Каковы же эти такты? В первом из них я предполагаю, что другой субъект находится точно в том же положении, что и я, думая то же, что думаю я в тот самый момент, когда я об этом думаю. Допустим, мне показалось, что другому было бы естественнее изменить выбор - перейти, скажем, от чета к нечету. В первом такте я предполагаю, что он именно так и поступит. Важно, однако, что может иметь место и второй такт, в котором субъективность обнаруживается в куда более чистом виде. Субъект способен здесь, поставив себя на место другого, сообразить, что тот, будучи его другим я, думает как и он сам и что ему необходимо занять какую-то третью позицию, выйти из этого другого, являющего собой лишь его собственное зеркальное отражение. В качестве третьего я обнаруживаю, что если этот другой от перемены выбора воздержится, то противник окажется обманут.
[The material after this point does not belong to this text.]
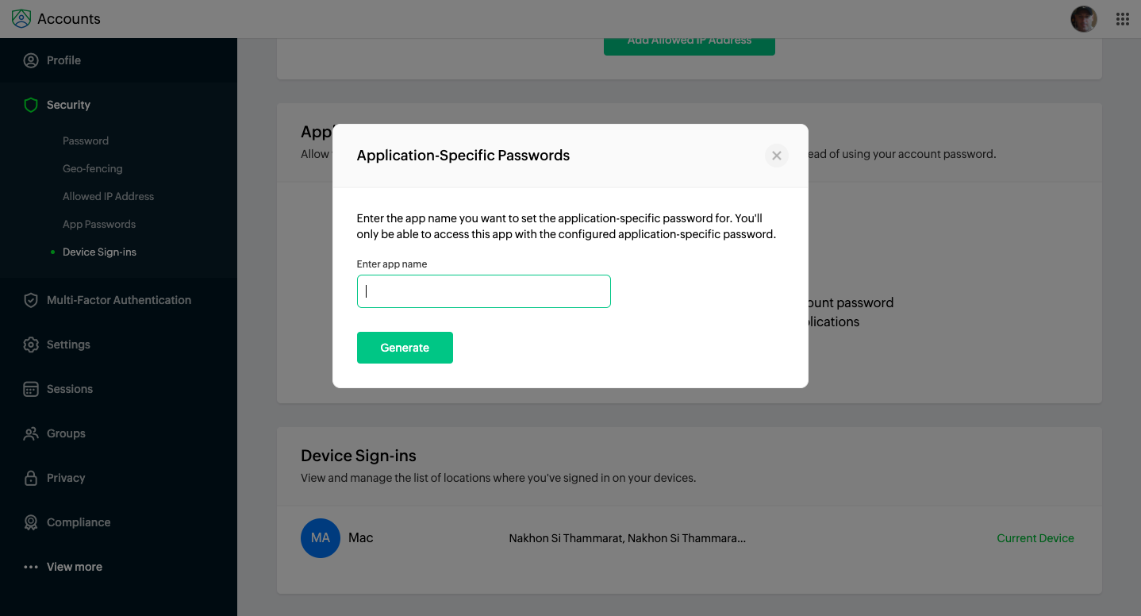Click the user profile avatar
Screen dimensions: 1141x616
(1083, 19)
И тогда я опережаю его, делая ставку на позицию противоположную той, которая казалась мне на протяжении первого такта
наиболее естественной.
Можно, однако, предположить, что за вторым тактом следует третий, делающий продолжение такого рода рассуждения по аналогии чрезвычайно трудным. В конце концов какой-нибудь умник всегда может сообразить, что вся хитрость в том и состоит, чтобы делая умный вид, играть как дурачок, возвращаясь, таким образом, к первой формуле. Что это означает? А вот что. Пока игра в чет и нечет идет на уровне пары играющих, эквивалентных друг другу как ego и его alter ego, легко убедиться, что на вторую ступень игру вывести невозможно, поскольку стоит вам подумать о третьей, как вы тут же колебательным движением отбрасываетесь на первую. Это не исключает возможности того, что в самой технике игры найдется нечто такое, что мифической идентификации с противником будет способствовать. Но отсюда ведут два принципиально различных пути.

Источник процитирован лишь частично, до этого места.